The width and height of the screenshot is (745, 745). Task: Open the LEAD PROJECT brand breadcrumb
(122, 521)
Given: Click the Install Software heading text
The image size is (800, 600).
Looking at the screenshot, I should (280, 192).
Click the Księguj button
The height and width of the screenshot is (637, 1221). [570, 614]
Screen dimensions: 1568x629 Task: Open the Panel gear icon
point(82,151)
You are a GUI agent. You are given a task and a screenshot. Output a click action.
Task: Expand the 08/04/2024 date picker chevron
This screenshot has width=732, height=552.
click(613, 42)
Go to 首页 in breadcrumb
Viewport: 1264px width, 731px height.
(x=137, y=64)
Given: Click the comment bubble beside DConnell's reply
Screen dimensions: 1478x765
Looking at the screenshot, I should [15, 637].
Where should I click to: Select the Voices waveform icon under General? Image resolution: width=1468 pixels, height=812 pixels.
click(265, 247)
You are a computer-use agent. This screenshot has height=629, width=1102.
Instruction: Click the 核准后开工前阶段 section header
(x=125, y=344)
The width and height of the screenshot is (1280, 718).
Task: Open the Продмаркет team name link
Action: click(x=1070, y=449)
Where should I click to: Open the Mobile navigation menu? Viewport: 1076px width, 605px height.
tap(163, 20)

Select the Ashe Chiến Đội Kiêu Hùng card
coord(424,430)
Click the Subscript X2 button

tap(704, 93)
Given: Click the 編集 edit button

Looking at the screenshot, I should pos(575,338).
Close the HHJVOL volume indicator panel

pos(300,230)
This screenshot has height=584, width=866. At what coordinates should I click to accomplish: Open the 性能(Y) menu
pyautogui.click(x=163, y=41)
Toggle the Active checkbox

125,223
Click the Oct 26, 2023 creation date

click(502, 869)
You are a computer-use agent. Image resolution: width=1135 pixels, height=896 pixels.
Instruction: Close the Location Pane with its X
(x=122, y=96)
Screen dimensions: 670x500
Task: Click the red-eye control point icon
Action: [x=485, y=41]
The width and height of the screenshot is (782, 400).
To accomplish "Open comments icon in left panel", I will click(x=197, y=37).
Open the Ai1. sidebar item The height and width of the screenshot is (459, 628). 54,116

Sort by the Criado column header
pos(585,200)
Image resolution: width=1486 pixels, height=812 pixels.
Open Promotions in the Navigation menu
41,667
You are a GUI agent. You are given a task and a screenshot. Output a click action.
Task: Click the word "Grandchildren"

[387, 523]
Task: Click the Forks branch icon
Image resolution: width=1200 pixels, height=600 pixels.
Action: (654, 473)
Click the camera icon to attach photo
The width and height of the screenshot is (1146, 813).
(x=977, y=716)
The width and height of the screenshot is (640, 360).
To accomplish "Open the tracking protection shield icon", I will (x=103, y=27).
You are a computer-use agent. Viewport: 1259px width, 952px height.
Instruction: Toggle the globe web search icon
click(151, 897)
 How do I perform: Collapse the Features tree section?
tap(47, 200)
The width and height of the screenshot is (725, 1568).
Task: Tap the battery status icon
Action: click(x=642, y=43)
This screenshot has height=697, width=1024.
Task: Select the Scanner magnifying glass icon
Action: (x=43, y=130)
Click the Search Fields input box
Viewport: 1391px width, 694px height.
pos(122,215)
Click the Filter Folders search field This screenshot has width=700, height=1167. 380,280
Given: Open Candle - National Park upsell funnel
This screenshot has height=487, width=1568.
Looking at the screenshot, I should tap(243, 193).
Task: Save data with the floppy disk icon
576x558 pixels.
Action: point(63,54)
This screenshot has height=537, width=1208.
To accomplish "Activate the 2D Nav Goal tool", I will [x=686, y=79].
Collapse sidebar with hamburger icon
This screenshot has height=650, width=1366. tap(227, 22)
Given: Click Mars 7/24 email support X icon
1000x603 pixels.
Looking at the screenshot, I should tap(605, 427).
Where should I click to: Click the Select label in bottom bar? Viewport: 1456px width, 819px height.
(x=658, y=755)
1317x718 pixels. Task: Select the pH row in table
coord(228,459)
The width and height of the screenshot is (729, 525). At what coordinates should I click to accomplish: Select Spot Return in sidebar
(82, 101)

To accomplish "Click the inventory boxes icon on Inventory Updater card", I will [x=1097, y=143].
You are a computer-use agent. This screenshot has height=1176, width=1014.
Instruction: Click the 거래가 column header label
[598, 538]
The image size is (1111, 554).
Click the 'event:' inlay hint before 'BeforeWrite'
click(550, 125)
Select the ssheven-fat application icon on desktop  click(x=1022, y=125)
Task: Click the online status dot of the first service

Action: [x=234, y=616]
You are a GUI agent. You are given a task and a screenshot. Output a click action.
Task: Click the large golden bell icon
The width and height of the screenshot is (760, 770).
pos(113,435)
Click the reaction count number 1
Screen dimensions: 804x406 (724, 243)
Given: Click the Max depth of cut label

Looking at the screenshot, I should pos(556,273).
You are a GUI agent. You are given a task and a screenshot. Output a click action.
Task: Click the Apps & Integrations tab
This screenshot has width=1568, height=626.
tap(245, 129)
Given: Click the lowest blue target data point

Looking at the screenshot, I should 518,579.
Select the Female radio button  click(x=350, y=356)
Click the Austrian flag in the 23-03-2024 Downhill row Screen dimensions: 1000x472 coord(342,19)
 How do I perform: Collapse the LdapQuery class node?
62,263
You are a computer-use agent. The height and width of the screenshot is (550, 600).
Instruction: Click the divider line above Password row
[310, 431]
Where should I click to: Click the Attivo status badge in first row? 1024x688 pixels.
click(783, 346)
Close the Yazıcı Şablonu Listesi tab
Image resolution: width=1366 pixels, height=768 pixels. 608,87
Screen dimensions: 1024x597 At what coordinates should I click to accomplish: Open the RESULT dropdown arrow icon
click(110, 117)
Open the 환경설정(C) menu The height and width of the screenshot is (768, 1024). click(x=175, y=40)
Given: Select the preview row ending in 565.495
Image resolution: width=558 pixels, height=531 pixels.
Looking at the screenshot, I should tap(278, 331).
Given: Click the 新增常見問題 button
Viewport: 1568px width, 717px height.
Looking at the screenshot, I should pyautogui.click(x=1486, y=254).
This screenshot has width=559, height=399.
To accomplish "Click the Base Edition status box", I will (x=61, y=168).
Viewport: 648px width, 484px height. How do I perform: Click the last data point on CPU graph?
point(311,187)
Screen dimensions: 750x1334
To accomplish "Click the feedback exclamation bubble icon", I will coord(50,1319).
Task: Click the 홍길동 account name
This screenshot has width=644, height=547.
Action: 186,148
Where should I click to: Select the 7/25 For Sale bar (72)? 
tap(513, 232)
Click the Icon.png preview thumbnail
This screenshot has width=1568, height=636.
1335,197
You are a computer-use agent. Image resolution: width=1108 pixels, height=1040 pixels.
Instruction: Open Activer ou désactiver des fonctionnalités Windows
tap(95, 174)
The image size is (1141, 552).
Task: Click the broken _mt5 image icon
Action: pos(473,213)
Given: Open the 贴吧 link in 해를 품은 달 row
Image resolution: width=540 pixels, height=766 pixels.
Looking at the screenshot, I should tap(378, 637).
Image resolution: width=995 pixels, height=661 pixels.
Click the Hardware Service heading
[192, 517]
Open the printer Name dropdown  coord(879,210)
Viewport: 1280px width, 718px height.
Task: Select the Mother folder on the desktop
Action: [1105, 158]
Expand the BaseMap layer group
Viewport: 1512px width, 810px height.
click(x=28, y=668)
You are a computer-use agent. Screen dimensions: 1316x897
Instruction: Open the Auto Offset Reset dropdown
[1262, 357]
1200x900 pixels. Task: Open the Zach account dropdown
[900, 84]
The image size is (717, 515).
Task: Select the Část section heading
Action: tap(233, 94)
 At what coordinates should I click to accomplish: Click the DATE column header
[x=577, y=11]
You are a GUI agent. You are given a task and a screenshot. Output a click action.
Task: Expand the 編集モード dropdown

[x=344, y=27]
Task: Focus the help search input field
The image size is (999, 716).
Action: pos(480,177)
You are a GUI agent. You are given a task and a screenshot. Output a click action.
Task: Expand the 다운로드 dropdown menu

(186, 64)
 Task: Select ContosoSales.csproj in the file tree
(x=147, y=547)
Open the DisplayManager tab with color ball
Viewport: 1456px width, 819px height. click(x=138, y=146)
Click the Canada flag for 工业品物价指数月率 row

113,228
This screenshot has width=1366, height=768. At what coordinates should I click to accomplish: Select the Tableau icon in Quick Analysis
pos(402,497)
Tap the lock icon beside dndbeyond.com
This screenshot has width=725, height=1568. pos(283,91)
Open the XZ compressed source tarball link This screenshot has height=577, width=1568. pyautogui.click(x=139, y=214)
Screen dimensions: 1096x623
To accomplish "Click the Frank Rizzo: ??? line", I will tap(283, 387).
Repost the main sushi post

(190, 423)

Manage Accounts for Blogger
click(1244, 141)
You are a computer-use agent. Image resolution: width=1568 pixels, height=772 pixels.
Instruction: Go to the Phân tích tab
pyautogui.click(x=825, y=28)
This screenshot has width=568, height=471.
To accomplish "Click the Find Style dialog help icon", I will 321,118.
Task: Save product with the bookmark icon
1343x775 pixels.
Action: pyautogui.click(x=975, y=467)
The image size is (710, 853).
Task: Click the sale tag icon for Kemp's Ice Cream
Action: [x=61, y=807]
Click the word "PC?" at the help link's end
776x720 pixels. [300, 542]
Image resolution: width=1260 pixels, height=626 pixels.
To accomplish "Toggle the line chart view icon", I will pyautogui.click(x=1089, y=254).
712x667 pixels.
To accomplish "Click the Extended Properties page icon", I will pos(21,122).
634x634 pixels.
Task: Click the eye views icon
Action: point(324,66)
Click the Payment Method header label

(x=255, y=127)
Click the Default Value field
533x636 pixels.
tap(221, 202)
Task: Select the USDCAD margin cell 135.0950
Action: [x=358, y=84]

--------------------------------

EXERCISE PROMPT:
When you reach the line containing "Open Promotions in the Navigation menu" in the data above, start copying exactly, and stop after the line containing "Task: Click the Forks branch icon".

EXPECTED ANSWER:
Open Promotions in the Navigation menu
41,667
You are a GUI agent. You are given a task and a screenshot. Output a click action.
Task: Click the word "Grandchildren"

[387, 523]
Task: Click the Forks branch icon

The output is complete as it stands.